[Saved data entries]
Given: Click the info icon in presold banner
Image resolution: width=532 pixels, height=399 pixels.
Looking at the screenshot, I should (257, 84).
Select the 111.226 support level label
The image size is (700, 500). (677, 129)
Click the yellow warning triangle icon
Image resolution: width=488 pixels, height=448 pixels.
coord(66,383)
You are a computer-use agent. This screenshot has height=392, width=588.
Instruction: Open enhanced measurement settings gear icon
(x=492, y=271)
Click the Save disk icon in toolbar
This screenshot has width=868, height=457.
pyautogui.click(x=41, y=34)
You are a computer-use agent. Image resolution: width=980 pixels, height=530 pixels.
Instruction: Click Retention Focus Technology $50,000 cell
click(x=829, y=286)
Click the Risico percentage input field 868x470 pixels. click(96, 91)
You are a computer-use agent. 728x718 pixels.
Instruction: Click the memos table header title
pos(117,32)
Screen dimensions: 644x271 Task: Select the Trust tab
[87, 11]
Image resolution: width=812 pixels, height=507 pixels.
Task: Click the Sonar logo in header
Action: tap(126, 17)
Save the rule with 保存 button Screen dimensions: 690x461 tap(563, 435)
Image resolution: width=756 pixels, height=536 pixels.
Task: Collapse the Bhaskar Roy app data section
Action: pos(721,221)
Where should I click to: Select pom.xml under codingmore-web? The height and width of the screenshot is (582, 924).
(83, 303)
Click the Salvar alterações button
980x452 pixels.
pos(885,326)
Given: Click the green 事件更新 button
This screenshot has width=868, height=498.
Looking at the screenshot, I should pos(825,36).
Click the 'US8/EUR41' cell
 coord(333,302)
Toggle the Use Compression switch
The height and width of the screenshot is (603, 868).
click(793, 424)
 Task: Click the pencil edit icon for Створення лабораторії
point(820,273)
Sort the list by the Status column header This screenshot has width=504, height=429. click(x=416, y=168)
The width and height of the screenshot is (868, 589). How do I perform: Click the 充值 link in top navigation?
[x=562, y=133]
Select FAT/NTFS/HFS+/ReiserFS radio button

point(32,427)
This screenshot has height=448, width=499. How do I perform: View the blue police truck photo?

- [Brief]
Every record shown above should appear again in your answer, unchanged.

- [Answer]
Given: Click the info icon in presold banner
Image resolution: width=532 pixels, height=399 pixels.
Looking at the screenshot, I should (257, 84).
Select the 111.226 support level label
The image size is (700, 500). (677, 129)
Click the yellow warning triangle icon
Image resolution: width=488 pixels, height=448 pixels.
coord(66,383)
You are a computer-use agent. This screenshot has height=392, width=588.
Instruction: Open enhanced measurement settings gear icon
(x=492, y=271)
Click the Save disk icon in toolbar
This screenshot has width=868, height=457.
pyautogui.click(x=41, y=34)
You are a computer-use agent. Image resolution: width=980 pixels, height=530 pixels.
Instruction: Click Retention Focus Technology $50,000 cell
click(x=829, y=286)
Click the Risico percentage input field 868x470 pixels. click(96, 91)
You are a computer-use agent. 728x718 pixels.
Instruction: Click the memos table header title
pos(117,32)
Screen dimensions: 644x271 Task: Select the Trust tab
[87, 11]
Image resolution: width=812 pixels, height=507 pixels.
Task: Click the Sonar logo in header
Action: tap(126, 17)
Save the rule with 保存 button Screen dimensions: 690x461 tap(563, 435)
Image resolution: width=756 pixels, height=536 pixels.
Task: Collapse the Bhaskar Roy app data section
Action: pos(721,221)
Where should I click to: Select pom.xml under codingmore-web? The height and width of the screenshot is (582, 924).
(83, 303)
Click the Salvar alterações button
980x452 pixels.
pos(885,326)
Given: Click the green 事件更新 button
This screenshot has width=868, height=498.
Looking at the screenshot, I should pos(825,36).
Click the 'US8/EUR41' cell
 coord(333,302)
Toggle the Use Compression switch
The height and width of the screenshot is (603, 868).
click(793, 424)
 Task: Click the pencil edit icon for Створення лабораторії
point(820,273)
Sort the list by the Status column header This screenshot has width=504, height=429. click(x=416, y=168)
The width and height of the screenshot is (868, 589). How do I perform: Click the 充值 link in top navigation?
[x=562, y=133]
Select FAT/NTFS/HFS+/ReiserFS radio button

point(32,427)
This screenshot has height=448, width=499. How do I perform: View the blue police truck photo?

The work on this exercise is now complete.